Trecho fornecido:

A meritocracia tem gosto de justiça: ela promete (mas não garante) uma consequência positiva para nosso esforço, mas perpetua noções individualistas...
Acordamos todos os dias com uma meta. Isso varia de pessoa para pessoa. Mas há uma centelha interior que nos compele a sair da cama, trabalhar, estudar, nos esforçar. Dentro de nós há uma meta, uma promessa a ser cumprida.
"Desde criança, nos dizem ad nauseam. Esforce-se e você conseguirá as coisas. Isso é uma promessa. Não há possibilidade de que isso não aconteça. Aprendemos que o esforço, a dedicação, a resiliência e o trabalho incansável são a ferramenta para alcançar o sucesso. Ou, pelo menos, evitar o fracasso.
O esforço faz de você uma pessoa digna, merecedora de tudo o que é bom. Como posso não ser recompensado se trabalhei tanto? Parece que um dia isso será medido por alguma entidade todo-poderosa. Isso se tornará mérito. Uma pontuação abstrata que podemos trocar por uma recompensa final.

O que fazer:
- 1) Reescreva em forma de lista, conservando os fatos principais, o parágrafo do texto sobre meritocracia que começa com "O esforço faz de você".
- 2) Transcreva do texto sobre meritocracia o trecho que vai de "A meritocracia tem" até "perpetua noções individualistas...", inclusive.

Listagem:
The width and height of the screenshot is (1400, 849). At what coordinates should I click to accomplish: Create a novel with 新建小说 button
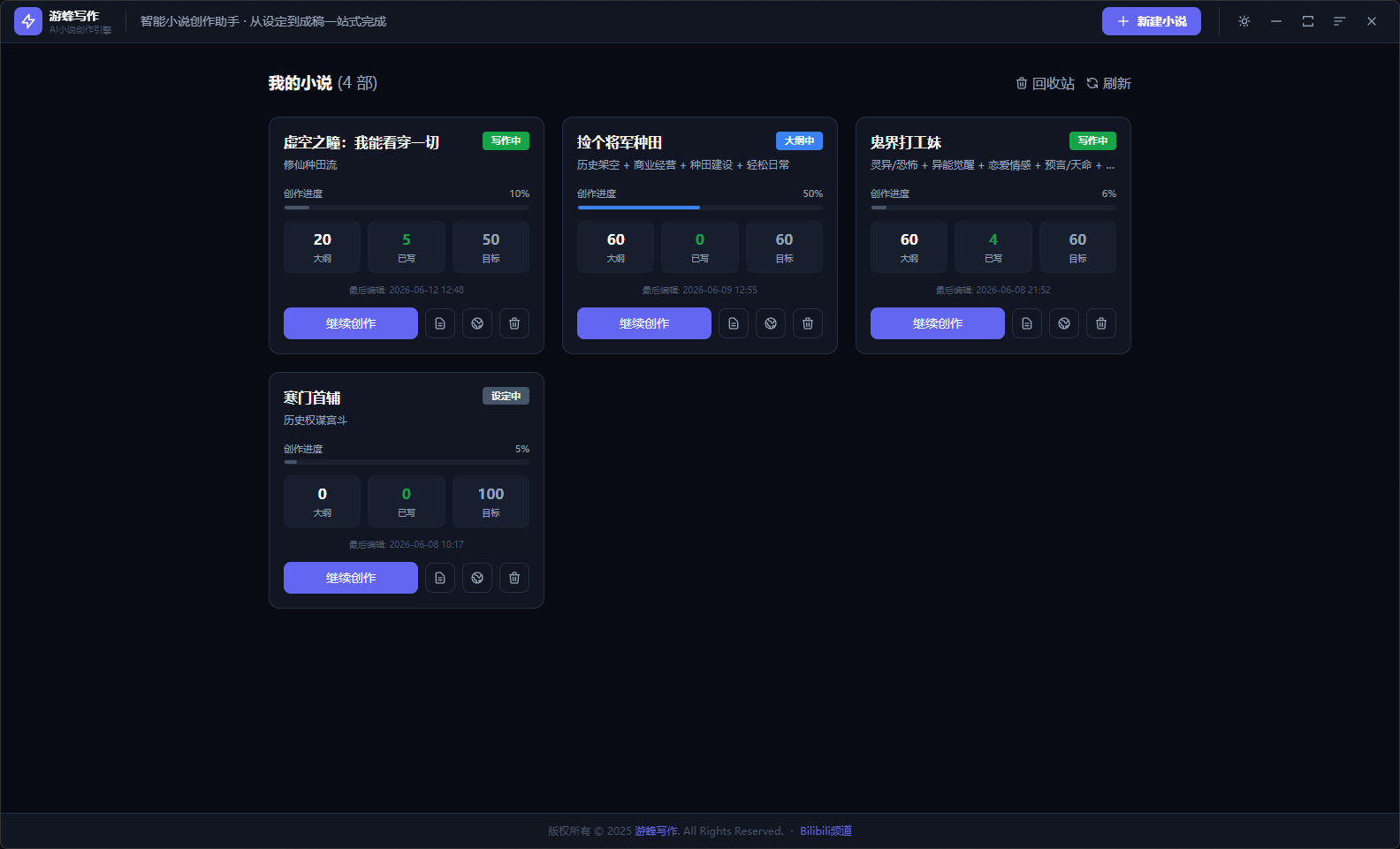pos(1152,21)
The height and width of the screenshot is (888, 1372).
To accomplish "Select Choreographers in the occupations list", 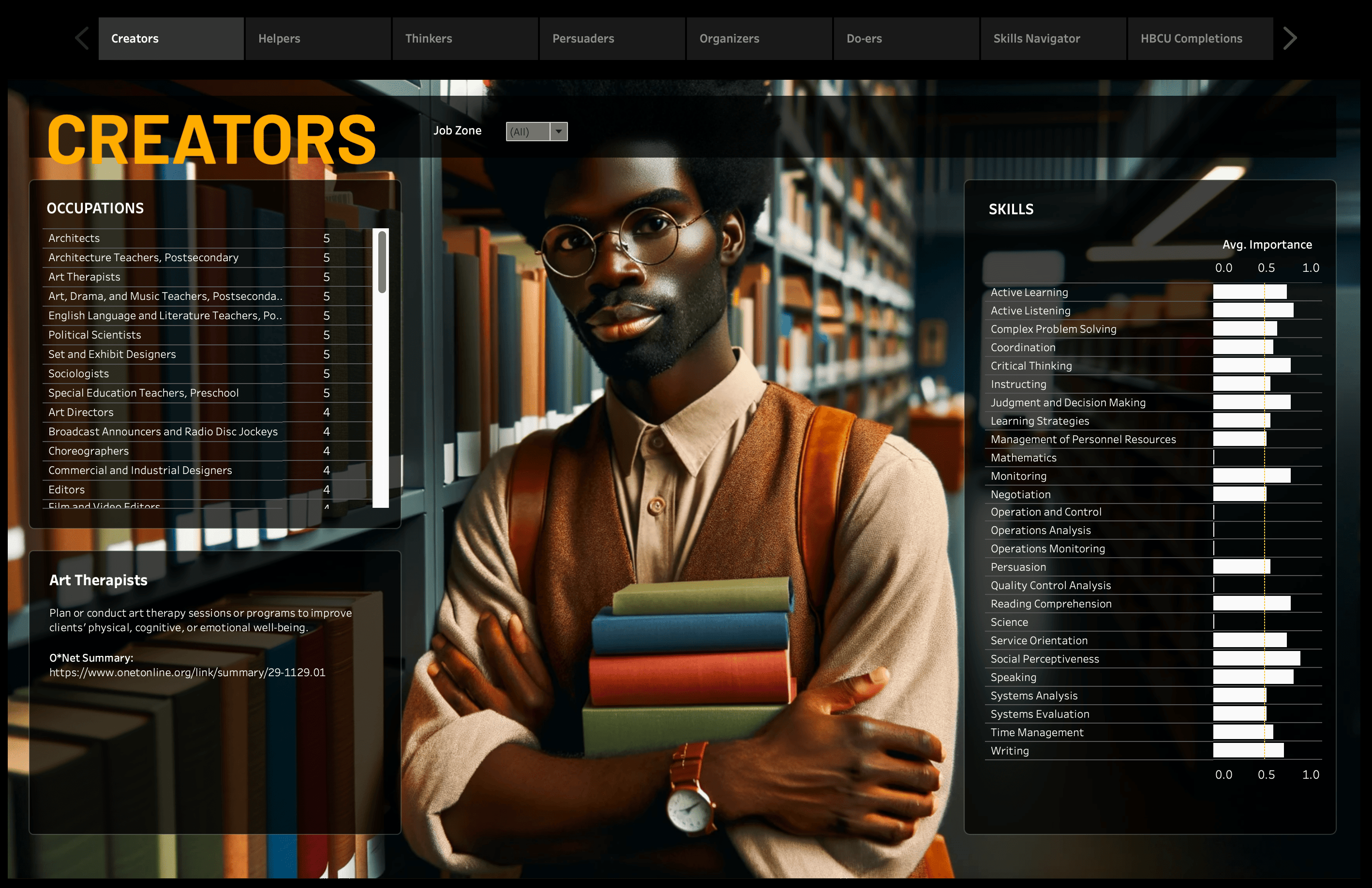I will (x=89, y=451).
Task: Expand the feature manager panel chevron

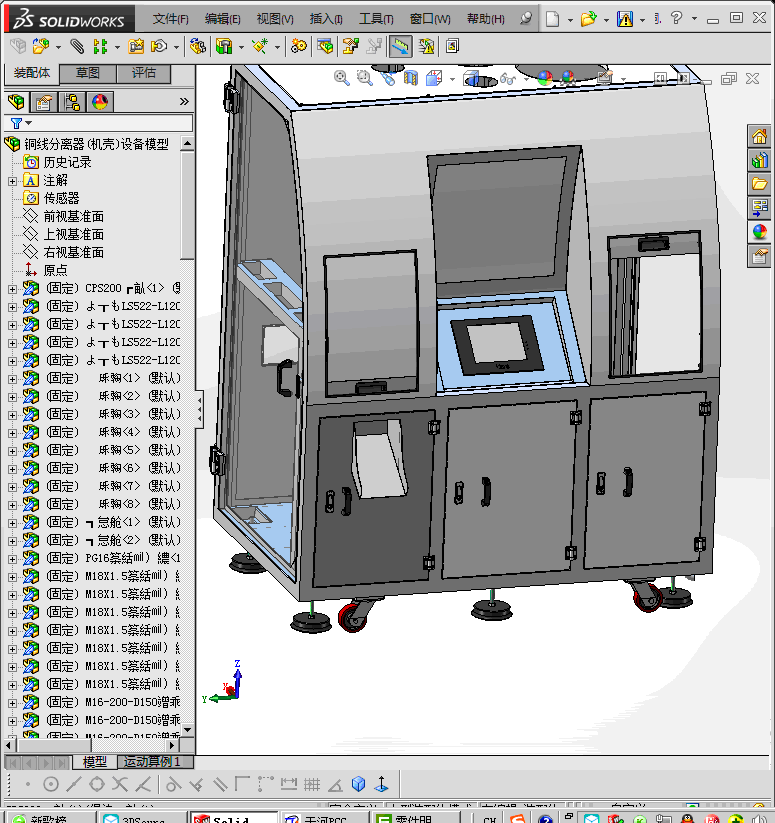Action: [184, 101]
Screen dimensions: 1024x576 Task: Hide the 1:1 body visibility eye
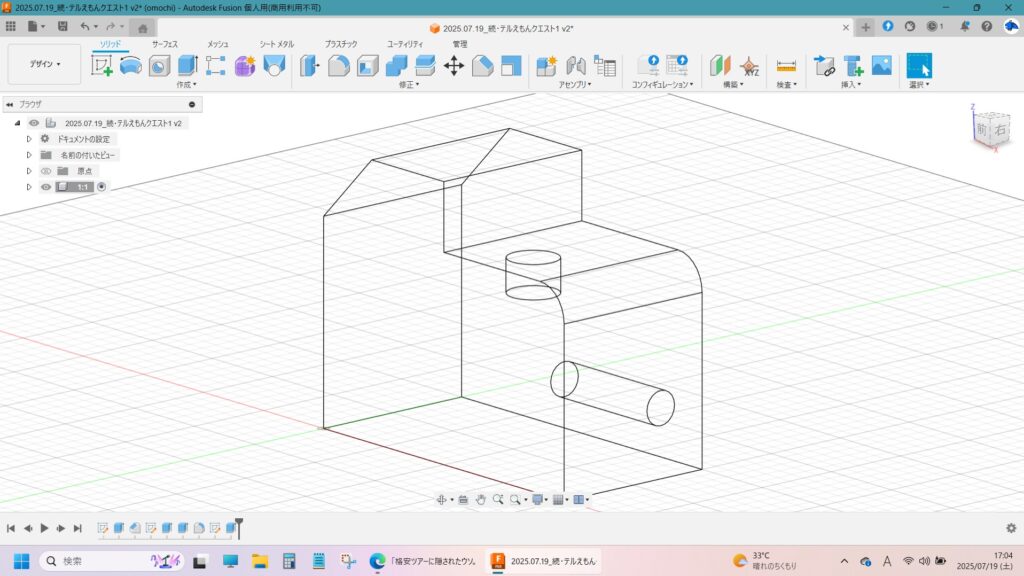click(46, 187)

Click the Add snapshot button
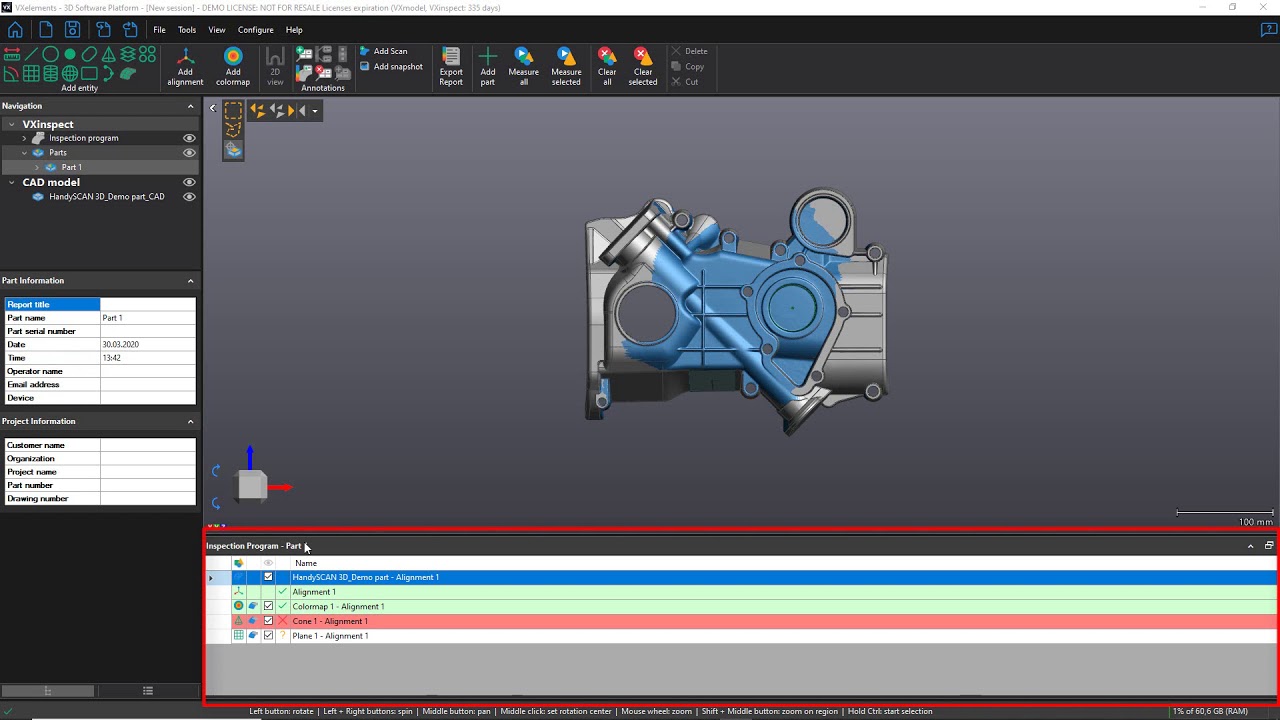click(x=388, y=65)
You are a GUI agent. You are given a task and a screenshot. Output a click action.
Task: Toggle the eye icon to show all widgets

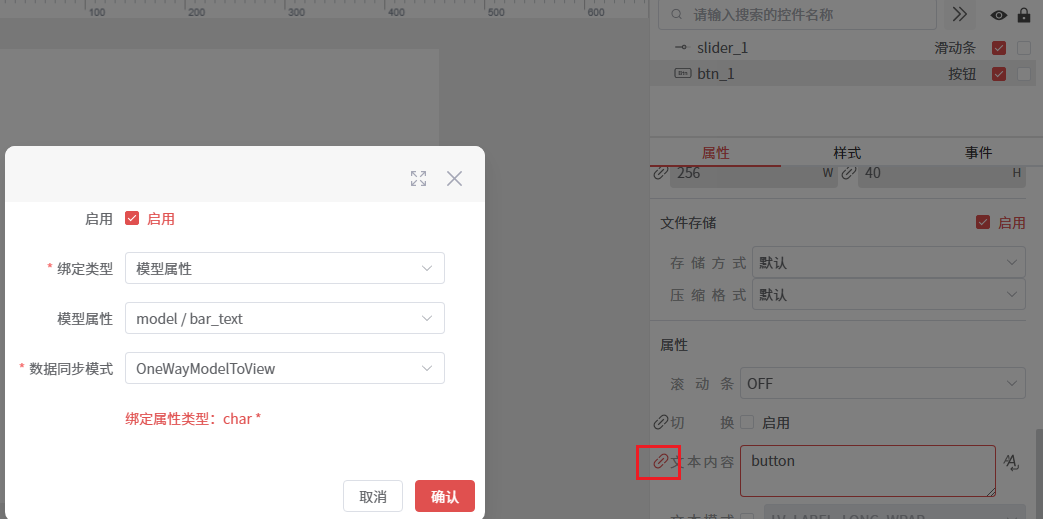[998, 15]

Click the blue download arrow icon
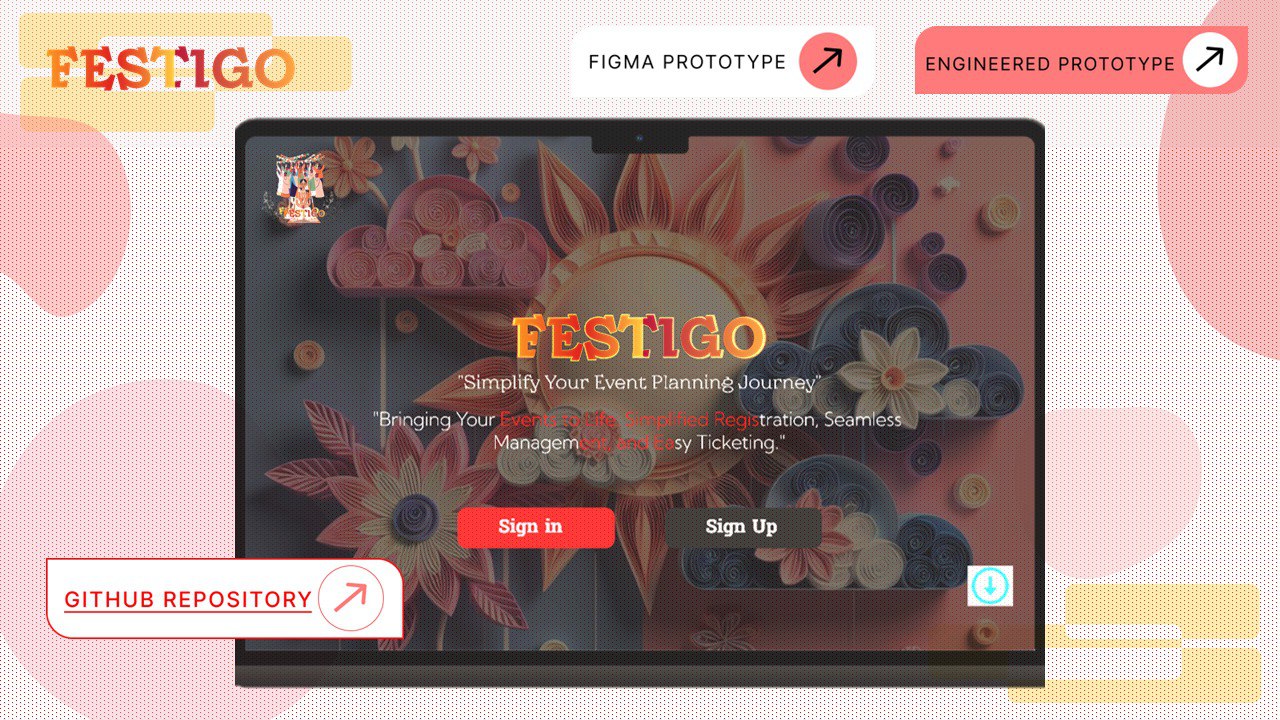click(990, 586)
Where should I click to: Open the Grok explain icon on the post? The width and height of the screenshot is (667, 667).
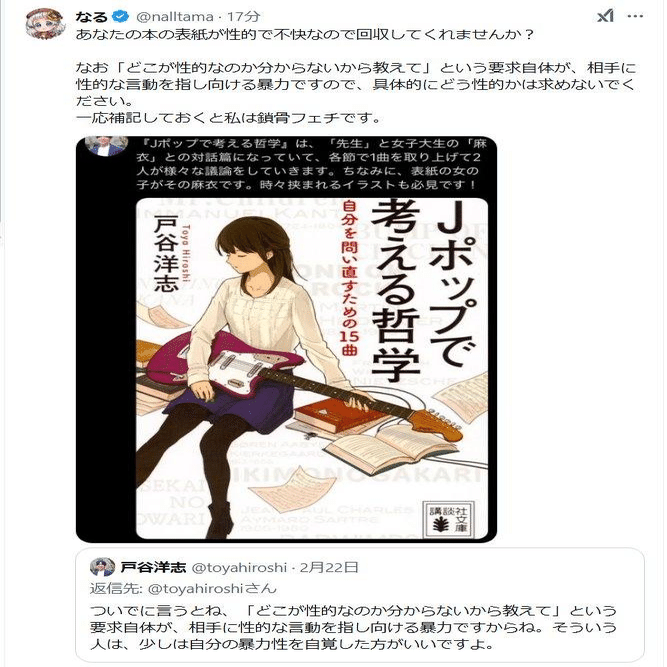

Respostas aos problemas:
- 1)
- O esforço torna a pessoa digna e merecedora de tudo o que é bom.
- Quem trabalhou tanto não concebe deixar de ser recompensado.
- Parece que um dia esse esforço será medido por alguma entidade todo-poderosa.
- Ele se tornará mérito, uma pontuação abstrata que pode ser trocada por uma recompensa final.

- 2)
A meritocracia tem gosto de justiça: ela promete (mas não garante) uma consequência positiva para nosso esforço, mas perpetua noções individualistas...